En 1973, je commence le gymnase. Grand lecteur, j’ai plongé dans la liste des auteurs majeurs de langue française de 1500 à nos jours (1970) que nous a donnée le maitre de français. La lecture boulimique d’André Breton (Arcane 17, Nadja, le Manifeste du surréalisme et surtout le Manifeste pour un art révolutionnaire indépendant) a forcé ma curiosité et m’a poussé à élargir mon horizon. Le surréalisme, c’était non seulement la révolution artistique, mais aussi sociale (Trotsky, Lénine, la guerre d’Espagne, les procès de Moscou, le stalinisme …), c’était le poète, un temps trotskyste, Benjamin Péret, c’était aussi la psychanalyse (Freud et Reich). J’adhérai à la devise d’André Breton : « Changer la vie, a écrit Rimbaud, transformer le monde a écrit Marx, pour nous, ces deux mots d’ordre n’en font qu’un».
Au gymnase, en ce temps-là, on lisait Sartre, Nizan, Pascal et Lucien Goldmann.
Les exposés étaient à la mode. Le jeune professeur d’histoire m’a donné comme sujet « le fascisme » et une bibliographie : Léon Trotsky, « Du fascisme « préfacé par Ernest Mandel / Daniel Guérin « Sur le fascisme » / Charles Bettelheim « L’économie allemande sous le nazisme ».
L’année suivante, un demi-jour de grève des gymnasiens pour soutenir Mireille, enseignante de philosophie et français-littérature, non réélue par la commission du gymnase, à majorité de droite. Il y a eu manif en ville et comité de coordination avec les autres écoles francophones et germanophones du secondaire 2 et une forte présence de La Taupe .
J’achetais aussi La Brèche. Mis en contact avec le Comité de soldats de Neuchâtel, j’ai préparé mon entrée à l’école de recrues de Colombier (été 1977) : rédaction et distribution des tracts et des journaux de caserne, récolte de signatures pour la pétition nationale « le billet de train à 5.- pour tous les soldats ».
Mon adhésion à la Ligue n’était qu’une question de temps.
La campagne référendaire contre la police fédérale de sécurité (récolte de signatures et manifestation nationale), le meeting « mai 68, 10 ans après » avec Charles-André Udry à Bienne, les affiches toute rouges signées « IVè internationale » en soutien à la révolution iranienne en février 79 placardées dans toute la ville, et surtout la chute de Somoza en juillet 79 et la participation au Comité Nicaragua ont tout accéléré.
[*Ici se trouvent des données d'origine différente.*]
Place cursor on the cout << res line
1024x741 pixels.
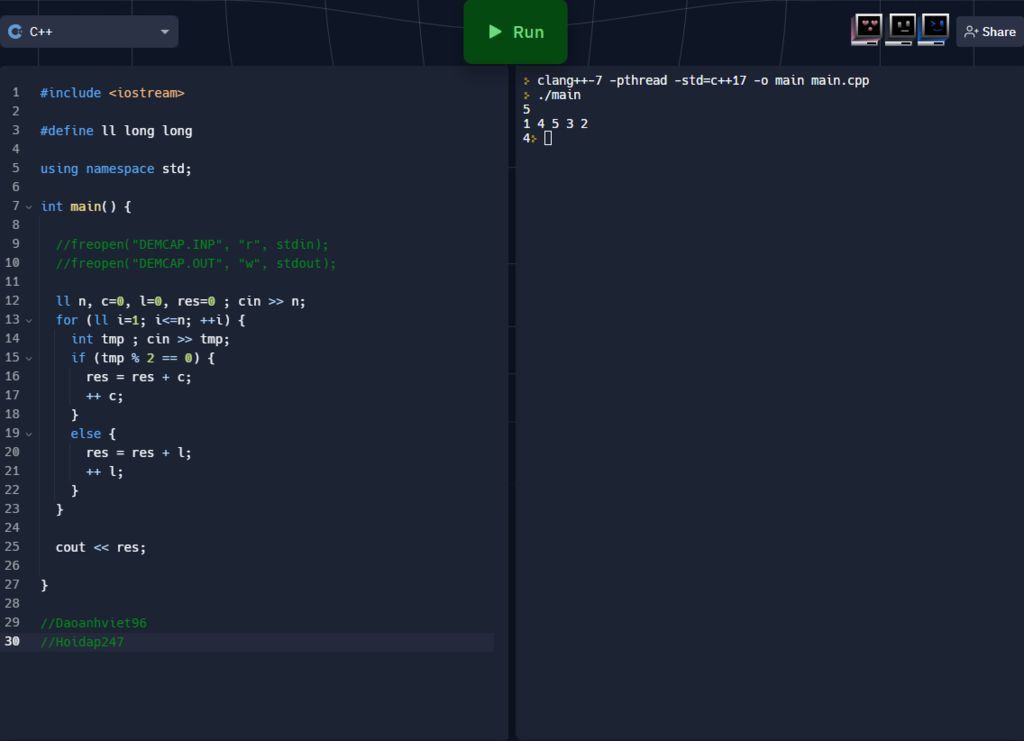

Le fond de l’air était rouge. Les changements semblaient possibles. Le mai-juin 68 des ouvriers et des étudiants était encore vivant dans les esprits. Le fascisme était tombé au Portugal. Le Mozambique et l’Angola étaient libérés du colonialisme. Franco vacillait en Espagne. L’impérialisme américain avait été vaincu au Vietnam. Les sandinistes construisaient une société juste et généreuse… Je partageais l’espoir que le monde pouvait changer et vite.
Je ne voulais plus seulement commenter, mais agir. Participer à un mouvement international de refonte fondamentale de la société, changer radicalement le système injuste et meurtrier par un système juste et rationnel.
Dans notre monde, deux classes sociales fondamentales s’affrontent, les possesseurs des grands moyens de production (les capitalistes) et les salariés (le prolétariat, la classe ouvrière). Seule la classe des salariés a intérêt à changer le monde. Les partis qui veulent changer le monde doivent être liés à la classe des salariés. D’où le projet mondial de prolétarisation des sections de la Quatrième Internationale. D’où ma prolétarisation.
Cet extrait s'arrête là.